I know this will probably sound crazy and old fashioned but I had a child just like that who is now 40. (He was actually asked to leave pre-school.) I got this book that helped me so much. It was called “Why Your Child is Hyperactive” written by Dr. Benjamin Feingold. If you can, try to get a copy and read it. It was so helpful for me and it involves putting her on a diet with no artificial colors or flavors. I had to really read labels and bacon and bologna were huge problems because of the nitrates. It really helped him a lot and me too because he was so hard to deal with. I’ve been thinking about your problem and thought this might help. It can’t hurt, for sure! Good luck.
Thank you, Gail. I don’t think you sound crazy or old-fashioned! She actually eats a pretty healthy diet, but we’ve been watching that even more because so many people have shared stories of behavior being linked to nutrition!

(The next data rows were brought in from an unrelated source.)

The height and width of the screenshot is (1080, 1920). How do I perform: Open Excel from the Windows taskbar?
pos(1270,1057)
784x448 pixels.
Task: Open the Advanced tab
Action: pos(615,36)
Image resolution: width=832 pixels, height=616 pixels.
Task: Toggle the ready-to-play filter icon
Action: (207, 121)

Completely random, and I just decided to post it here because i couldn’t find somewhere else to do so… i love your blog! I’ve only recently gotten into blogging myself, but its so cool to read other people’s too!!! :D
Thank you so much, Daniella! :)
My six children are older now. My first was very strong-willed. As I look back on our struggles, I see how “busy” I was with other things and I think I needed to intentionally spend time with just her daily – playing, reading, or just taking a walk together. I noticed that your daughter goes to daycare and her grandparents on the weekend, maybe she needs your time. Just a thought, not a judgment.
Hi Karen! That’s exactly what I’ve been thinking, too. I just started working part-time, so yes, the change to daycare and grandparents’ during those days I work is a recent one. Another friend mentioned something that helped me realize that a little intentional, one-on-one time each day might make a difference in our power struggles. I’ve been working to make that a top priority for the past week or so, and I do believe it’s helping. If nothing else, it’s working to change my heart and soften my attitude – and that can never hurt! Thank you for sharing your insight!